● Goal of the exercise
With pictures left out, extract every line between the start of the records below and the line holding "You are a computer-use", inclusive.

*** Extracted records Section Begins ***

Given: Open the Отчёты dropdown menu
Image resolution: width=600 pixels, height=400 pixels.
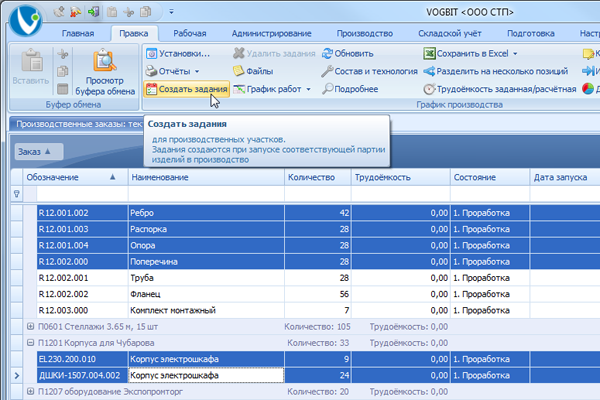Looking at the screenshot, I should (173, 71).
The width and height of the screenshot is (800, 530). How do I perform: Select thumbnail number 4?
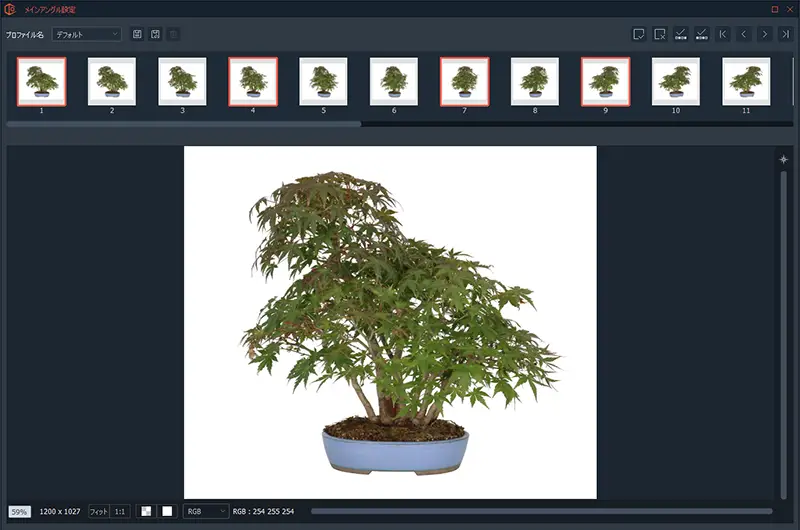click(x=253, y=81)
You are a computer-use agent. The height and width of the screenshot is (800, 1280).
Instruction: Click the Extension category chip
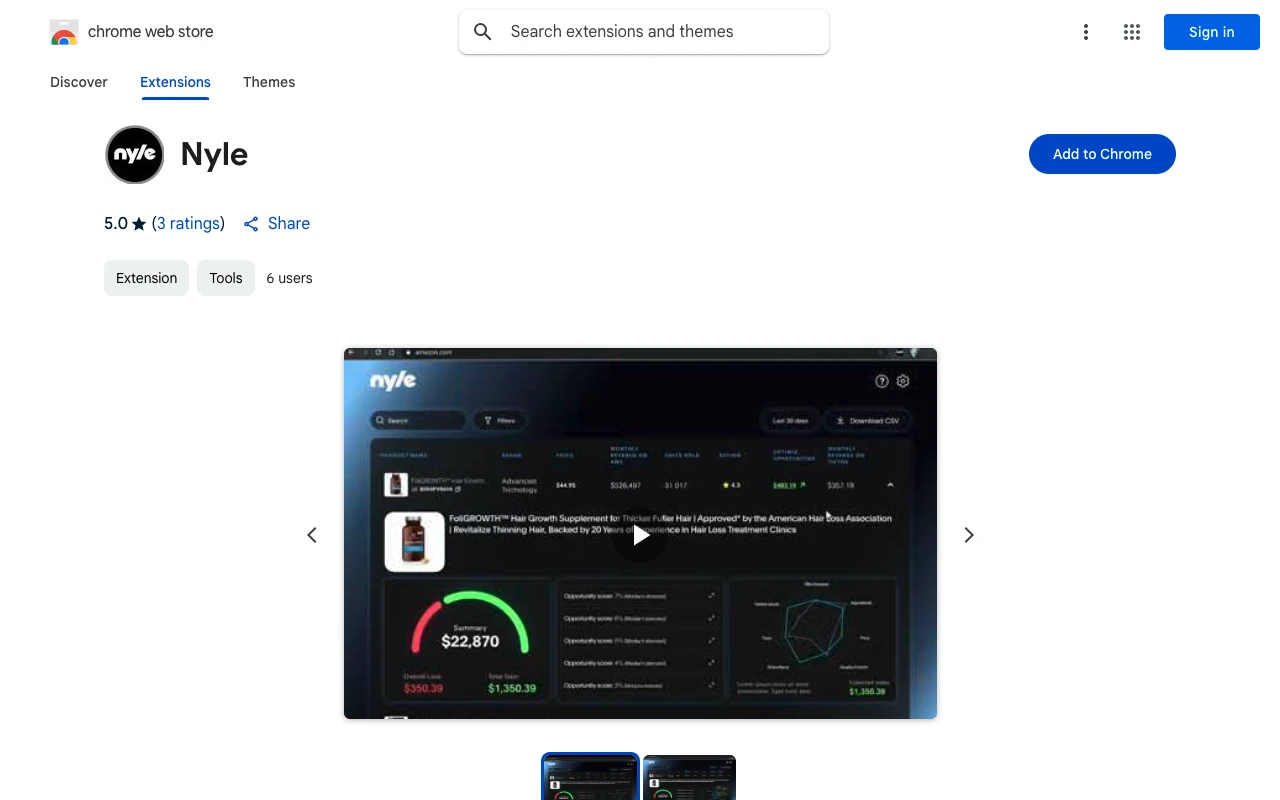pyautogui.click(x=146, y=278)
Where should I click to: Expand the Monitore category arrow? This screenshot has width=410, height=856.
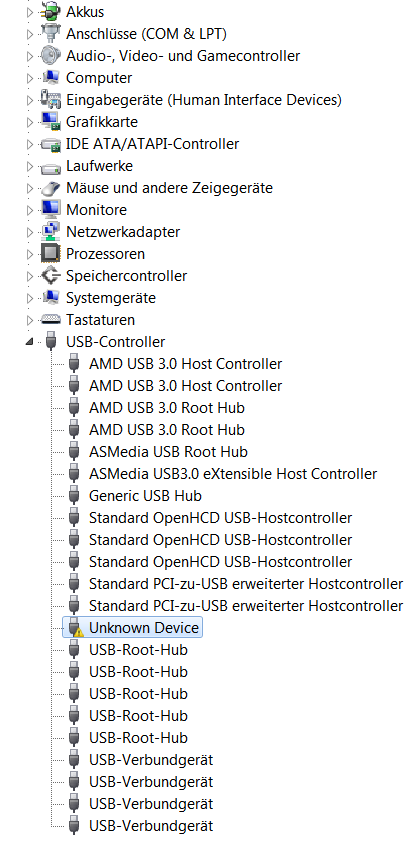[30, 210]
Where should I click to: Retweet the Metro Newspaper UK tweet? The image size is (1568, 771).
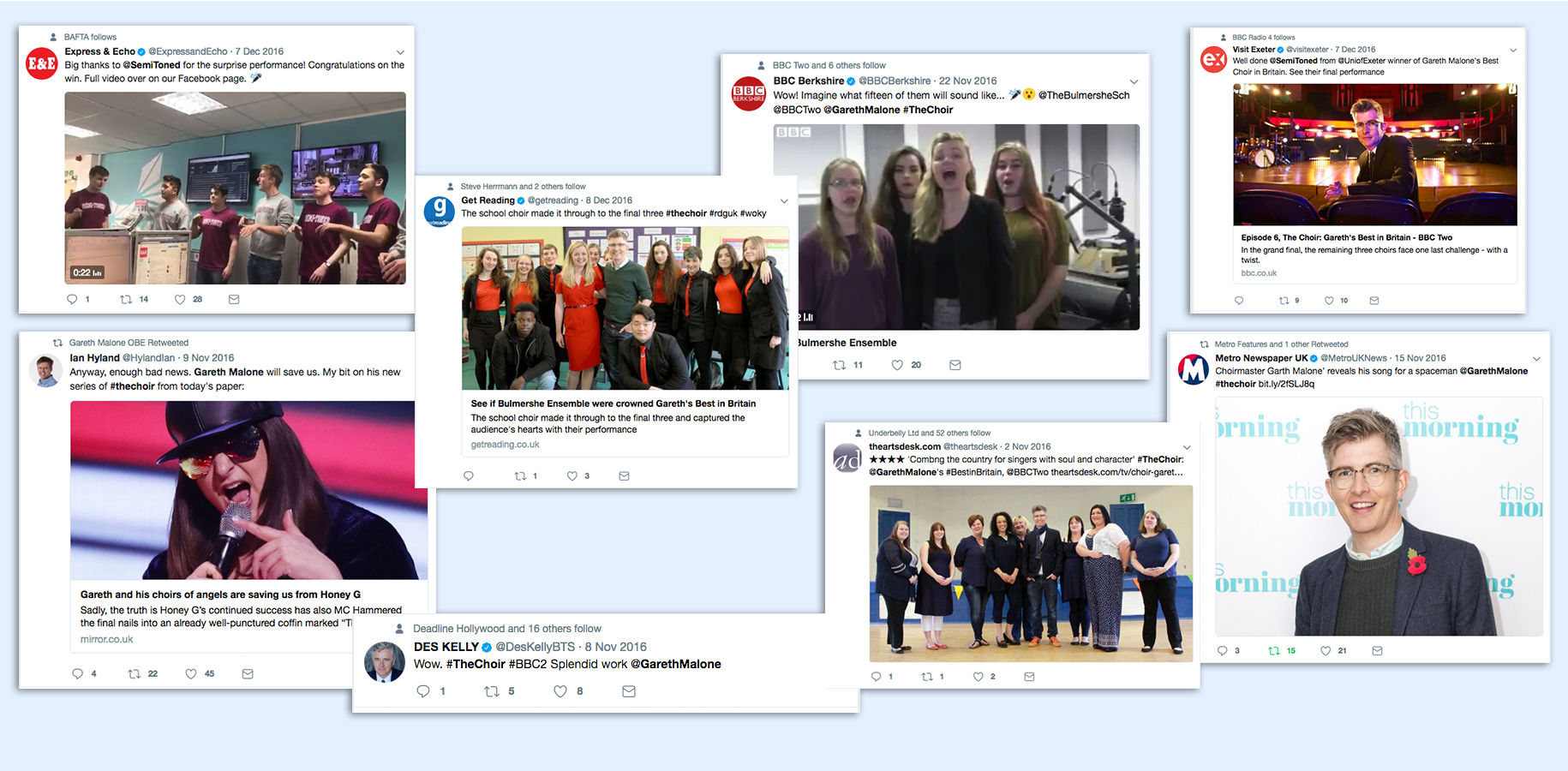(1273, 651)
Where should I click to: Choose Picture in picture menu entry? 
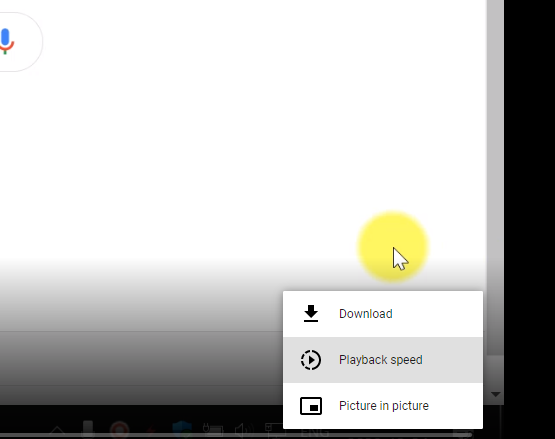click(x=383, y=406)
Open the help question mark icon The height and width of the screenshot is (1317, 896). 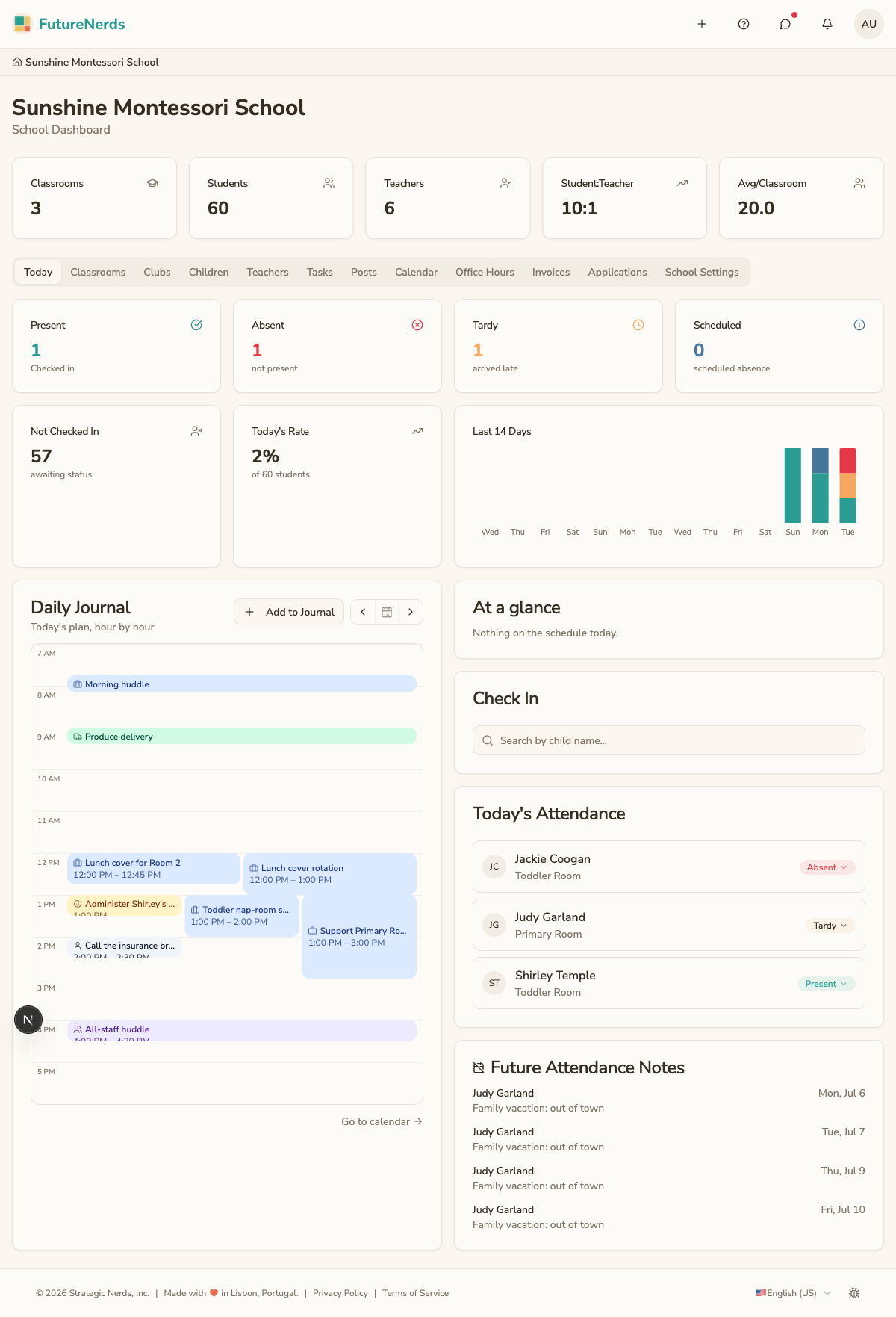(x=744, y=24)
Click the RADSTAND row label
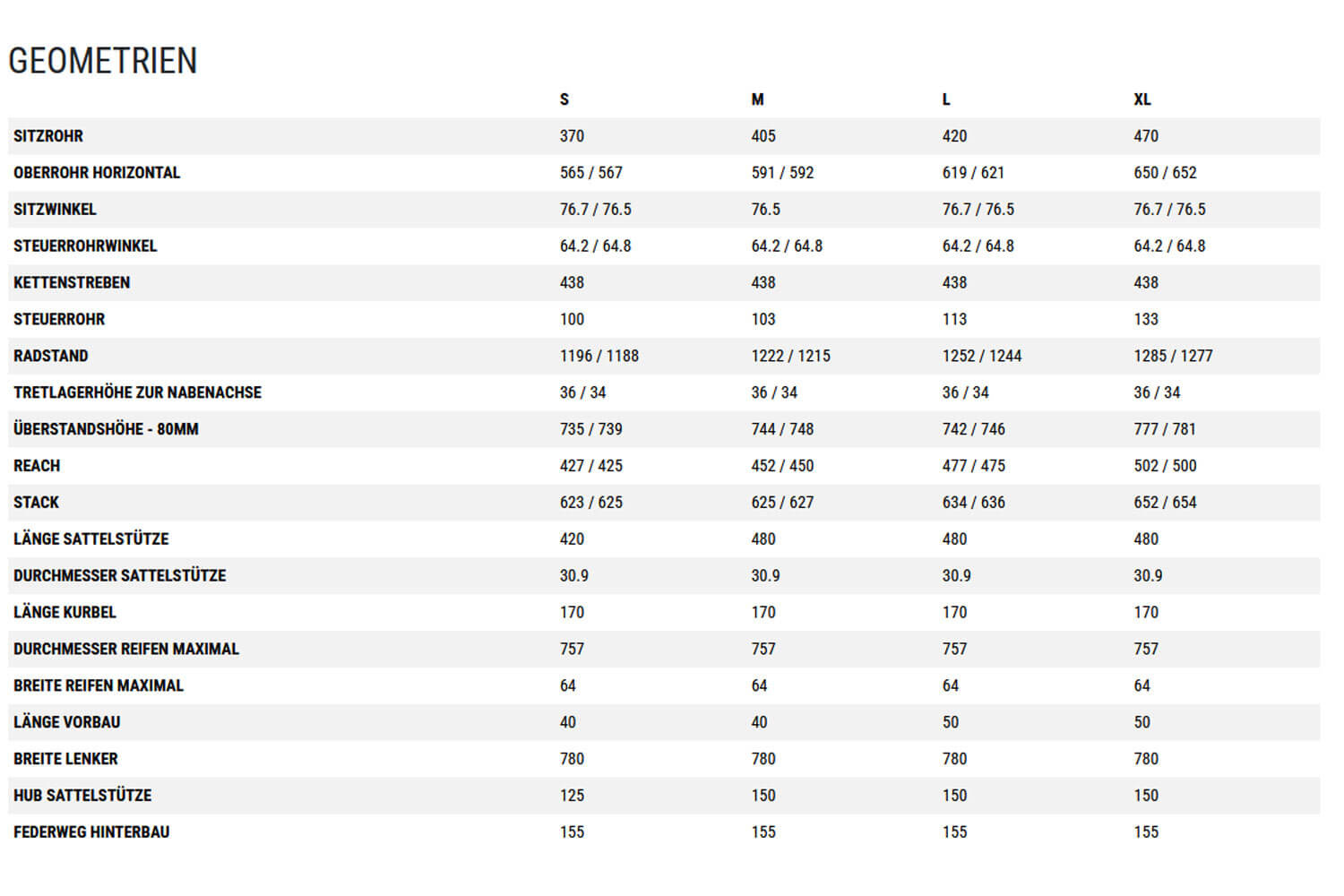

*** Extracted records Section Ends ***

● Answer box
Given: Open the Отчёты dropdown menu
Image resolution: width=600 pixels, height=400 pixels.
Looking at the screenshot, I should (173, 71).
The width and height of the screenshot is (800, 530). How do I perform: Select thumbnail number 4?
click(x=253, y=81)
You are a computer-use agent. The height and width of the screenshot is (800, 1280).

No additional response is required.